Having witnessed the benefits that afterschool programs provide students, parents and communities, many U.S. cities are building afterschool systems to link and sustain high-quality afterschool programs and boost access for those in need. But to ensure afterschool systems continually improve and effectively impact their communities, these systems need to collect and properly analyze student data. 

A new report commissioned by The Wallace Foundation and produced by Chapin Hall at the University of Chicago, titled Connecting the Dots: Data Use in Afterschool Systems, provides research-based strategies to help afterschool systems achieve this goal. 

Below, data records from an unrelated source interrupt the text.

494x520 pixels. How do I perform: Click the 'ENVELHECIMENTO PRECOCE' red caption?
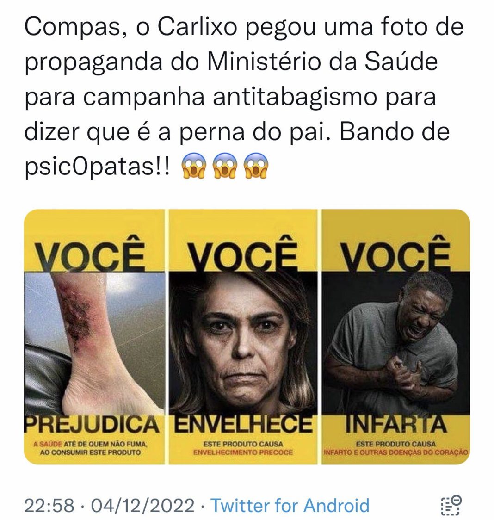pos(243,452)
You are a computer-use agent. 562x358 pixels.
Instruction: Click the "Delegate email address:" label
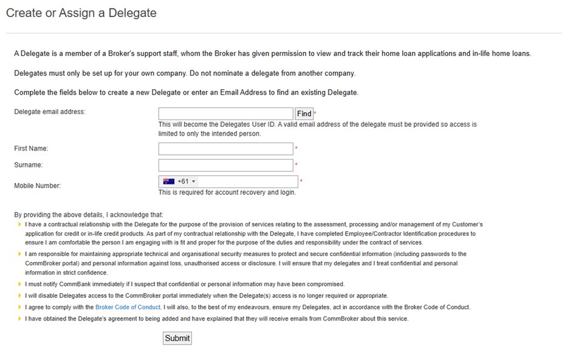click(x=50, y=112)
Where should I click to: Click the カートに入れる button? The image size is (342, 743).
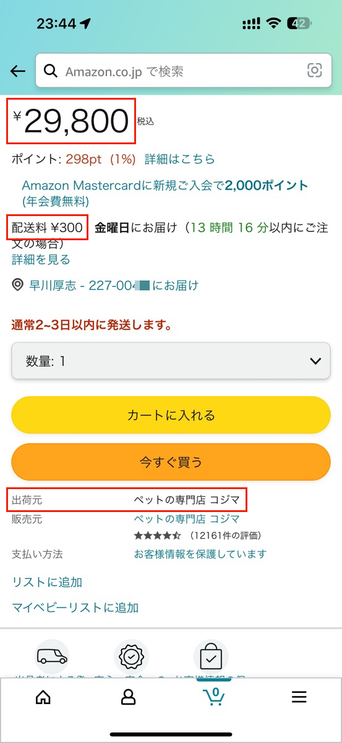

The report's executive summary notes that previous studies have focused on the application of technology to collect data. Connecting the Dots, however, has found that people and practices are just as important to consider when setting up an effective data collection system. The study focuses on nine cities that are part of the Next Generation Afterschool System-Building Initiative, a multi-year effort to strengthen the systems that support access to and participation in high-quality afterschool programs for low-income youth. The nine cities are:

  • Baltimore, MD
  • Denver, CO 
  • Fort Worth, TX
  • Grand Rapids, MI
  • Jacksonville, FL
  • Louisville, KY
  • Nashville, TN
  • Philadelphia, PA
  • Saint Paul, MN

Is your city not listed? Interested in learning what Connecting the Dots has to say about collecting and applying student data on a large, city-wide scale?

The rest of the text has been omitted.